### [PROBLEM DETAILS]
Put the data below into a JSON list of strings, with one string for each line and blank lines omitted.

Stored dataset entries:
· · ·
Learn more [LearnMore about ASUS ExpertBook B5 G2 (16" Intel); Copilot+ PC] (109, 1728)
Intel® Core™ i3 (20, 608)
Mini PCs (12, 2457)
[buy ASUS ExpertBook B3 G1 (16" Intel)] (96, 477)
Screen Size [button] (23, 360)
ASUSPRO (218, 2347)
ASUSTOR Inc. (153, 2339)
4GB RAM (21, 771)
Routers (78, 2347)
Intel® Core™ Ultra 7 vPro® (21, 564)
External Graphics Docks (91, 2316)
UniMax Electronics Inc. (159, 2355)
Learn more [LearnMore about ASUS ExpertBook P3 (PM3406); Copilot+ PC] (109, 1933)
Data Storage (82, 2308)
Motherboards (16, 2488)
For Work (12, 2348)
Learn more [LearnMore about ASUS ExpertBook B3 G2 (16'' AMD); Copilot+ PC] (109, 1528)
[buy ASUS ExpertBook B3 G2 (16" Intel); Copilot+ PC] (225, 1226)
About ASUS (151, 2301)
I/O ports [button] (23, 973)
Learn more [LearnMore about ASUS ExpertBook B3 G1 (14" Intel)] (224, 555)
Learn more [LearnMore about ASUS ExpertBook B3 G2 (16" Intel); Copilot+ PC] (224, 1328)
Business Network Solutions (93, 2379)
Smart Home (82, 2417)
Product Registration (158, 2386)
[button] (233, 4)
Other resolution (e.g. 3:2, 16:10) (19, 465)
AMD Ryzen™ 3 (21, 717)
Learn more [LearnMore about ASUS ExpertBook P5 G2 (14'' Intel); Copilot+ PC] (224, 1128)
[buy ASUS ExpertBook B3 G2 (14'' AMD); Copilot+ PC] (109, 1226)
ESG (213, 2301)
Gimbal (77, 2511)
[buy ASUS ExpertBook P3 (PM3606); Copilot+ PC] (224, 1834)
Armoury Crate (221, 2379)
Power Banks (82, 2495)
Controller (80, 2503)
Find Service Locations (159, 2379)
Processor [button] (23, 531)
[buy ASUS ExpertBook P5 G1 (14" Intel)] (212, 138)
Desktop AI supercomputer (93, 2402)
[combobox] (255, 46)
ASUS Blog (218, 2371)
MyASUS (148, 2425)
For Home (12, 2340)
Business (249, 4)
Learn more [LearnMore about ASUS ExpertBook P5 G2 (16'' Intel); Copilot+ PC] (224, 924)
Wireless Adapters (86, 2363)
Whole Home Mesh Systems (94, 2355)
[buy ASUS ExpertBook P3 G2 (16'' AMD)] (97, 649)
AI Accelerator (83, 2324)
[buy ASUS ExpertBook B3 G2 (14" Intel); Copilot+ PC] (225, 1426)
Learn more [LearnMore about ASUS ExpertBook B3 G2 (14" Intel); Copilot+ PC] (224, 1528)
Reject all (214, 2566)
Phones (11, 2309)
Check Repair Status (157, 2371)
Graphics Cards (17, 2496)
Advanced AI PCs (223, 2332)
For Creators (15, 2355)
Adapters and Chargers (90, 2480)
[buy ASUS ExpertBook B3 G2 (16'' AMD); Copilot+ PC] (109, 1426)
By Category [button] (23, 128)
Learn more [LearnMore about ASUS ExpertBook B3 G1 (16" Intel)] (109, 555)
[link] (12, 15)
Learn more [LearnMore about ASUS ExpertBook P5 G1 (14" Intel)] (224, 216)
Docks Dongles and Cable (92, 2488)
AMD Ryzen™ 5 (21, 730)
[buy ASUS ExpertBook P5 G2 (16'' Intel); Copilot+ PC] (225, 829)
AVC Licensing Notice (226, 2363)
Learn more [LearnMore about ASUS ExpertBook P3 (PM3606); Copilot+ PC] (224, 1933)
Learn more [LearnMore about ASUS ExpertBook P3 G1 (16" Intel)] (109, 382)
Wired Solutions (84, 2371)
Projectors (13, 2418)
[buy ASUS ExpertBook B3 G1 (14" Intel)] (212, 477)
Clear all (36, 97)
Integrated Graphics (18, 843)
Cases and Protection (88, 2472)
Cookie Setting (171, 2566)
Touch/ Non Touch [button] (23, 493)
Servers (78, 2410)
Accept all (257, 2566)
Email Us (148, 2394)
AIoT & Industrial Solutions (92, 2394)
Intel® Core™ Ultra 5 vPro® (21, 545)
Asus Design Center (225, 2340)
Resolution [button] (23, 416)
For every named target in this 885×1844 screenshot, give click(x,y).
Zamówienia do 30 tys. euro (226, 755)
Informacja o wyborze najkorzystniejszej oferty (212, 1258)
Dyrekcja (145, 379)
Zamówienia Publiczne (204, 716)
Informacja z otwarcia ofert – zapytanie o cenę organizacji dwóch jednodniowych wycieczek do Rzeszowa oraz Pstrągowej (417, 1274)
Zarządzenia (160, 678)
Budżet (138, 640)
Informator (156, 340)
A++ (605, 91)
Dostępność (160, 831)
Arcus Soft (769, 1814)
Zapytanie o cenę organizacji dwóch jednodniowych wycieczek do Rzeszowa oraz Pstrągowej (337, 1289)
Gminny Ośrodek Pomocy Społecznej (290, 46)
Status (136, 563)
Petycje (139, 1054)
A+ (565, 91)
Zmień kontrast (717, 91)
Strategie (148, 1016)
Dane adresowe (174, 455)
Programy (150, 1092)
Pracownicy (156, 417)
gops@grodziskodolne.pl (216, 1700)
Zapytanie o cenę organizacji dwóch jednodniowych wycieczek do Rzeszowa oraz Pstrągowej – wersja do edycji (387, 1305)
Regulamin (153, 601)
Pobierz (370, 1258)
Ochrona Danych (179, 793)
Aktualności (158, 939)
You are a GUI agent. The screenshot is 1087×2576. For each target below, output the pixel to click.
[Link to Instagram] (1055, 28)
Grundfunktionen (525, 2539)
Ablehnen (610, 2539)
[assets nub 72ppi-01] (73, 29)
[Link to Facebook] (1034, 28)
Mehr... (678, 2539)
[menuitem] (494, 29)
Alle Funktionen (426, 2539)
· · ·
### [RESULT]
[
  "Learn more [LearnMore about ASUS ExpertBook B5 G2 (16\" Intel); Copilot+ PC] (109, 1728)",
  "Intel® Core™ i3 (20, 608)",
  "Mini PCs (12, 2457)",
  "[buy ASUS ExpertBook B3 G1 (16\" Intel)] (96, 477)",
  "Screen Size [button] (23, 360)",
  "ASUSPRO (218, 2347)",
  "ASUSTOR Inc. (153, 2339)",
  "4GB RAM (21, 771)",
  "Routers (78, 2347)",
  "Intel® Core™ Ultra 7 vPro® (21, 564)",
  "External Graphics Docks (91, 2316)",
  "UniMax Electronics Inc. (159, 2355)",
  "Learn more [LearnMore about ASUS ExpertBook P3 (PM3406); Copilot+ PC] (109, 1933)",
  "Data Storage (82, 2308)",
  "Motherboards (16, 2488)",
  "For Work (12, 2348)",
  "Learn more [LearnMore about ASUS ExpertBook B3 G2 (16'' AMD); Copilot+ PC] (109, 1528)",
  "[buy ASUS ExpertBook B3 G2 (16\" Intel); Copilot+ PC] (225, 1226)",
  "About ASUS (151, 2301)",
  "I/O ports [button] (23, 973)",
  "Learn more [LearnMore about ASUS ExpertBook B3 G1 (14\" Intel)] (224, 555)",
  "Learn more [LearnMore about ASUS ExpertBook B3 G2 (16\" Intel); Copilot+ PC] (224, 1328)",
  "Business Network Solutions (93, 2379)",
  "Smart Home (82, 2417)",
  "Product Registration (158, 2386)",
  "[button] (233, 4)",
  "Other resolution (e.g. 3:2, 16:10) (19, 465)",
  "AMD Ryzen™ 3 (21, 717)",
  "Learn more [LearnMore about ASUS ExpertBook P5 G2 (14'' Intel); Copilot+ PC] (224, 1128)",
  "[buy ASUS ExpertBook B3 G2 (14'' AMD); Copilot+ PC] (109, 1226)",
  "ESG (213, 2301)",
  "Gimbal (77, 2511)",
  "[buy ASUS ExpertBook P3 (PM3606); Copilot+ PC] (224, 1834)",
  "Armoury Crate (221, 2379)",
  "Power Banks (82, 2495)",
  "Controller (80, 2503)",
  "Find Service Locations (159, 2379)",
  "Processor [button] (23, 531)",
  "[buy ASUS ExpertBook P5 G1 (14\" Intel)] (212, 138)",
  "Desktop AI supercomputer (93, 2402)",
  "[combobox] (255, 46)",
  "ASUS Blog (218, 2371)",
  "MyASUS (148, 2425)",
  "For Home (12, 2340)",
  "Business (249, 4)",
  "Learn more [LearnMore about ASUS ExpertBook P5 G2 (16'' Intel); Copilot+ PC] (224, 924)",
  "Wireless Adapters (86, 2363)",
  "Whole Home Mesh Systems (94, 2355)",
  "[buy ASUS ExpertBook P3 G2 (16'' AMD)] (97, 649)",
  "AI Accelerator (83, 2324)",
  "[buy ASUS ExpertBook B3 G2 (14\" Intel); Copilot+ PC] (225, 1426)",
  "Learn more [LearnMore about ASUS ExpertBook B3 G2 (14\" Intel); Copilot+ PC] (224, 1528)",
  "Reject all (214, 2566)",
  "Phones (11, 2309)",
  "Check Repair Status (157, 2371)",
  "Graphics Cards (17, 2496)",
  "Advanced AI PCs (223, 2332)",
  "For Creators (15, 2355)",
  "Adapters and Chargers (90, 2480)",
  "[buy ASUS ExpertBook B3 G2 (16'' AMD); Copilot+ PC] (109, 1426)",
  "By Category [button] (23, 128)",
  "Learn more [LearnMore about ASUS ExpertBook B3 G1 (16\" Intel)] (109, 555)",
  "[link] (12, 15)",
  "Learn more [LearnMore about ASUS ExpertBook P5 G1 (14\" Intel)] (224, 216)",
  "Docks Dongles and Cable (92, 2488)",
  "AMD Ryzen™ 5 (21, 730)",
  "[buy ASUS ExpertBook P5 G2 (16'' Intel); Copilot+ PC] (225, 829)",
  "AVC Licensing Notice (226, 2363)",
  "Learn more [LearnMore about ASUS ExpertBook P3 (PM3606); Copilot+ PC] (224, 1933)",
  "Learn more [LearnMore about ASUS ExpertBook P3 G1 (16\" Intel)] (109, 382)",
  "Wired Solutions (84, 2371)",
  "Projectors (13, 2418)",
  "[buy ASUS ExpertBook B3 G1 (14\" Intel)] (212, 477)",
  "Clear all (36, 97)",
  "Integrated Graphics (18, 843)",
  "Cases and Protection (88, 2472)",
  "Cookie Setting (171, 2566)",
  "Touch/ Non Touch [button] (23, 493)",
  "Servers (78, 2410)",
  "Accept all (257, 2566)",
  "Email Us (148, 2394)",
  "AIoT & Industrial Solutions (92, 2394)",
  "Intel® Core™ Ultra 5 vPro® (21, 545)",
  "Asus Design Center (225, 2340)",
  "Resolution [button] (23, 416)",
  "For every named target in this 885×1844 screenshot, give click(x,y).",
  "Zamówienia do 30 tys. euro (226, 755)",
  "Informacja o wyborze najkorzystniejszej oferty (212, 1258)",
  "Dyrekcja (145, 379)",
  "Zamówienia Publiczne (204, 716)",
  "Informacja z otwarcia ofert – zapytanie o cenę organizacji dwóch jednodniowych wycieczek do Rzeszowa oraz Pstrągowej (417, 1274)",
  "Zarządzenia (160, 678)",
  "Budżet (138, 640)",
  "Informator (156, 340)",
  "A++ (605, 91)",
  "Dostępność (160, 831)",
  "Arcus Soft (769, 1814)",
  "Zapytanie o cenę organizacji dwóch jednodniowych wycieczek do Rzeszowa oraz Pstrągowej (337, 1289)",
  "Gminny Ośrodek Pomocy Społecznej (290, 46)",
  "Status (136, 563)",
  "Petycje (139, 1054)",
  "A+ (565, 91)",
  "Zmień kontrast (717, 91)",
  "Strategie (148, 1016)",
  "Dane adresowe (174, 455)",
  "Programy (150, 1092)",
  "Pracownicy (156, 417)",
  "gops@grodziskodolne.pl (216, 1700)",
  "Zapytanie o cenę organizacji dwóch jednodniowych wycieczek do Rzeszowa oraz Pstrągowej – wersja do edycji (387, 1305)",
  "Regulamin (153, 601)",
  "Pobierz (370, 1258)",
  "Ochrona Danych (179, 793)",
  "Aktualności (158, 939)",
  "You are a GUI agent. The screenshot is 1087×2576. For each target below, output the pixel to click.",
  "[Link to Instagram] (1055, 28)",
  "Grundfunktionen (525, 2539)",
  "Ablehnen (610, 2539)",
  "[assets nub 72ppi-01] (73, 29)",
  "[Link to Facebook] (1034, 28)",
  "Mehr... (678, 2539)",
  "[menuitem] (494, 29)",
  "Alle Funktionen (426, 2539)"
]